BACKGROUND AND AIMS
The aims of the study were to identify reliable clinical and radiomics features to build machine learning models predicting progression-free survival (PFS) and overall survival (OS), using pre-treatment CT in patients with pathology-confirmed pancreatic adenocarcinoma (PDAC).1
MATERIALS AND METHODS
Pre-treatment portal contrast-enhancement CT-scanner of 253 patients with PDAC were retrospectively analysed between 2010–2019. CT scans were collected from different hospitals in Belgium, with non-uniform scanner models and protocols. Demographic, clinical, and survival data were collected from medical records.
OS was used to stratify patients into a long or short survival groups (OS: ≥10 months; OS: <10 months). For PFS, patients were stratified into a long or short PFS groups (PFS: ≥3 months; PFS: <3 months). Lesions were semi-manually segmented using MIM 6.9.0 software (Cleveland, Ohio, USA), and radiomics features were extracted using RadiomiX research software (supported by Radiomics, Liège, Belgium).
Two-thirds of patients were randomly assigned to training-validation dataset, and the remaining one-third for testing.
A four-step method was applied for feature selection. Firstly, reproducible features were chosen according to recent studies on phantoms and human cohorts.2-4 Secondly, features with good intra-rater reliability were retained based on intra-class correlation coefficient >0.75.5 Thirdly, highly correlated and redundant features were removed using Spearman correlation coefficient >0.95. Finally, the number and names of selected features for the final models were chosen using the wrapper method (WEKA software version 3.8.6 [University of Waikato, Hamilton, New Zealand]),6,7 which finds the best combination of features using a defined classifier (random forest classifier). This procedure was applied in the training-validation dataset with three-fold cross-validation.
Based on random forest, different machine learning models were trained and tested to predict OS and PFS. Model performances were assessed using receiver operating characteristic curves and associated area under the curve (AUC). The AUCs were compared using the DeLong test. Significance was set at p<0.05. This part of the pipeline was computed by using SPSS version 126.96.36.199 (IBM, Armonk, New York, USA) and WEKA software version 3.8.6.
A total of 171 radiomics features were extracted. Out of these, 36 features were retained after assessing inter-scanner reproducibility; 28 features were kept based on intra-rater reliability; and, after evaluation of highly correlated features, 18 features were included. Finally, using the wrapper method, six feature subgroups were selected (clinical and radiomics features, clinical features, and radiomics features [both for OS and PFS]).

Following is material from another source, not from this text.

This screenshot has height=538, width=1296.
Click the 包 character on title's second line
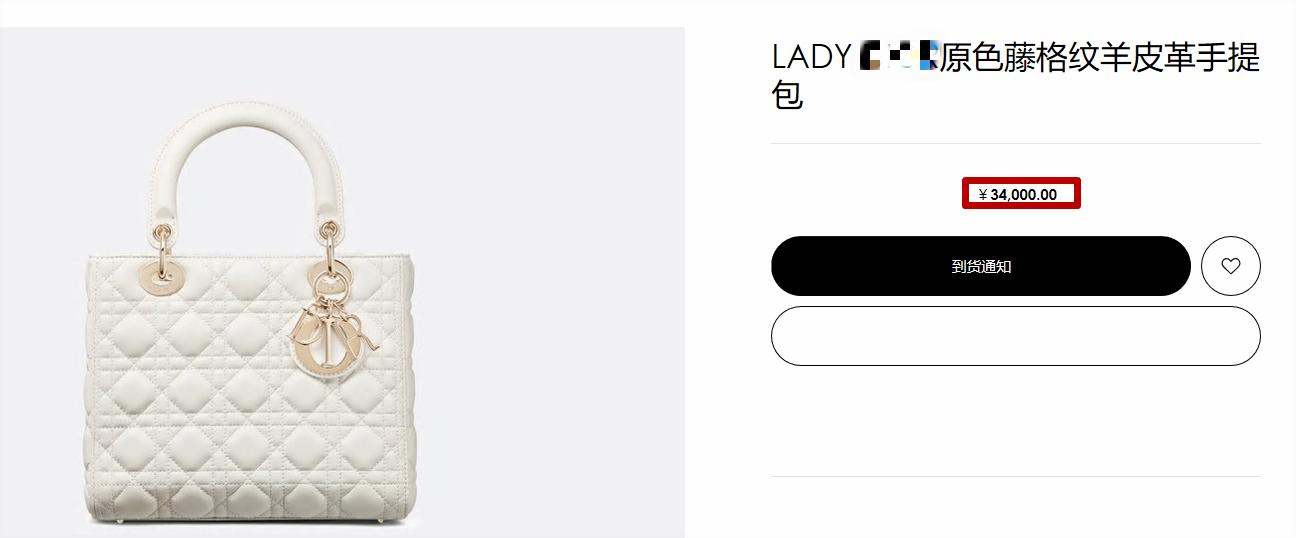[788, 95]
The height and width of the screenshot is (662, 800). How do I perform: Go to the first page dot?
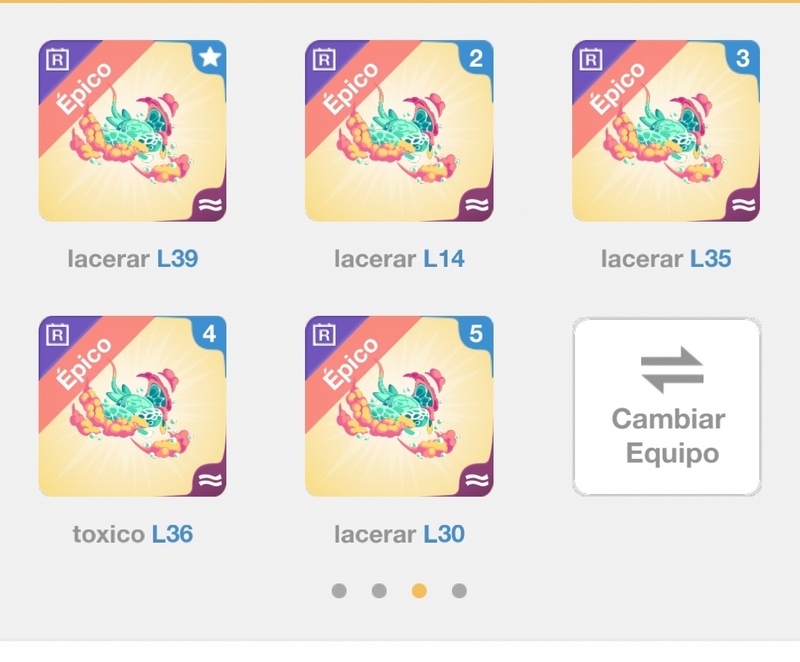coord(339,591)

Subsequently, six random forest models were trained and tested. The Clinical&Radiomics model was the most predictive for both OS (AUC: 0.75) and PFS (AUC: 0.66). Other models reached lower AUCs (Figure 1 and Table 1).
It is worth noting that the Clinical&Radiomics model for OS prediction included six clinical features and one radiomic feature (GLCM_homogeneity1);8,9 while the Clinical&Radiomics model for PFS prediction included four clinical features and two radiomic features (GLCM_invDiffMomNor9 and Stats_mean).10
Radiomics is an emergent methodology that can be used to predict outcomes. In PDAC, a combination of clinical and radiomics features reached better performances.
Given the significant variability in acquisition protocols and scanners among patients, it is crucial to investigate the reproducibility and repeatability of radiomics features, particularly in the absence of harmonisation techniques.
Future direction of the current project will focus on other outcomes, such as genetic, histological data, and response to treatment.